About this task - An accurate, complete copy of the records below is required.

**** Provided records ****

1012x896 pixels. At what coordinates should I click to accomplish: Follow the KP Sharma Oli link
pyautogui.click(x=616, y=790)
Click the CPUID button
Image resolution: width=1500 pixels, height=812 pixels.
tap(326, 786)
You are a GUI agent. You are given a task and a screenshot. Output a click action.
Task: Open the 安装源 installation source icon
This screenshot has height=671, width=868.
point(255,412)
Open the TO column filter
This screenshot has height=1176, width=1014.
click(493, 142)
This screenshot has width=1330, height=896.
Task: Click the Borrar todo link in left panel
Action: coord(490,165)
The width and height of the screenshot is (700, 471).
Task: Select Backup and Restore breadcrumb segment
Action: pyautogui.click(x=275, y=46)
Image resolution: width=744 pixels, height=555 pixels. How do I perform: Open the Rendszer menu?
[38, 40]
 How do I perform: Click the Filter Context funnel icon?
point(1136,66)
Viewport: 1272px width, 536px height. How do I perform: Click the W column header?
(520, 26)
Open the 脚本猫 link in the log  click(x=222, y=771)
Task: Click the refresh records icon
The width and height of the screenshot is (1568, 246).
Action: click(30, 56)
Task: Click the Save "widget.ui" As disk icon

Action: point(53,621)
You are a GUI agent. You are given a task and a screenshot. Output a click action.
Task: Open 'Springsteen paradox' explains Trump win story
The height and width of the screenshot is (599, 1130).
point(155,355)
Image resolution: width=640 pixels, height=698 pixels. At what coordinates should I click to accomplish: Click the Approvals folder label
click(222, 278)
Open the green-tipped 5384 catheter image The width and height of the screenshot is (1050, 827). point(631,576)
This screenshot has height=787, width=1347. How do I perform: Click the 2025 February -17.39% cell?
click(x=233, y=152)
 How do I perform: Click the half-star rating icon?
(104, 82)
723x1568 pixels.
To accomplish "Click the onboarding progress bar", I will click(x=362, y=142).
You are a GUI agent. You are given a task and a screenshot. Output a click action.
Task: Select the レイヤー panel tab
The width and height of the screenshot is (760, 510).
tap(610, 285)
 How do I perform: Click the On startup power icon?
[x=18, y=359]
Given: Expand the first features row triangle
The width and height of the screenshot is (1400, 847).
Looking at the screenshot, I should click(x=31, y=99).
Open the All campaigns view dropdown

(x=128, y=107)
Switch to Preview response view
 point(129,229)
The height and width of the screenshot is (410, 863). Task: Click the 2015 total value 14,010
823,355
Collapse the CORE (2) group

****

Completed task -
1012x896 pixels. At what coordinates should I click to accomplish: Follow the KP Sharma Oli link
pyautogui.click(x=616, y=790)
Click the CPUID button
Image resolution: width=1500 pixels, height=812 pixels.
tap(326, 786)
You are a GUI agent. You are given a task and a screenshot. Output a click action.
Task: Open the 安装源 installation source icon
This screenshot has height=671, width=868.
point(255,412)
Open the TO column filter
This screenshot has height=1176, width=1014.
click(493, 142)
This screenshot has width=1330, height=896.
Task: Click the Borrar todo link in left panel
Action: coord(490,165)
The width and height of the screenshot is (700, 471).
Task: Select Backup and Restore breadcrumb segment
Action: pyautogui.click(x=275, y=46)
Image resolution: width=744 pixels, height=555 pixels. How do I perform: Open the Rendszer menu?
[38, 40]
 How do I perform: Click the Filter Context funnel icon?
point(1136,66)
Viewport: 1272px width, 536px height. How do I perform: Click the W column header?
(520, 26)
Open the 脚本猫 link in the log  click(x=222, y=771)
Task: Click the refresh records icon
The width and height of the screenshot is (1568, 246).
Action: click(30, 56)
Task: Click the Save "widget.ui" As disk icon

Action: point(53,621)
You are a GUI agent. You are given a task and a screenshot. Output a click action.
Task: Open 'Springsteen paradox' explains Trump win story
The height and width of the screenshot is (599, 1130).
point(155,355)
Image resolution: width=640 pixels, height=698 pixels. At what coordinates should I click to accomplish: Click the Approvals folder label
click(222, 278)
Open the green-tipped 5384 catheter image The width and height of the screenshot is (1050, 827). point(631,576)
This screenshot has height=787, width=1347. How do I perform: Click the 2025 February -17.39% cell?
click(x=233, y=152)
 How do I perform: Click the half-star rating icon?
(104, 82)
723x1568 pixels.
To accomplish "Click the onboarding progress bar", I will click(x=362, y=142).
You are a GUI agent. You are given a task and a screenshot. Output a click action.
Task: Select the レイヤー panel tab
The width and height of the screenshot is (760, 510).
tap(610, 285)
 How do I perform: Click the On startup power icon?
[x=18, y=359]
Given: Expand the first features row triangle
The width and height of the screenshot is (1400, 847).
Looking at the screenshot, I should click(x=31, y=99).
Open the All campaigns view dropdown

(x=128, y=107)
Switch to Preview response view
 point(129,229)
The height and width of the screenshot is (410, 863). Task: Click the 2015 total value 14,010
823,355
Collapse the CORE (2) group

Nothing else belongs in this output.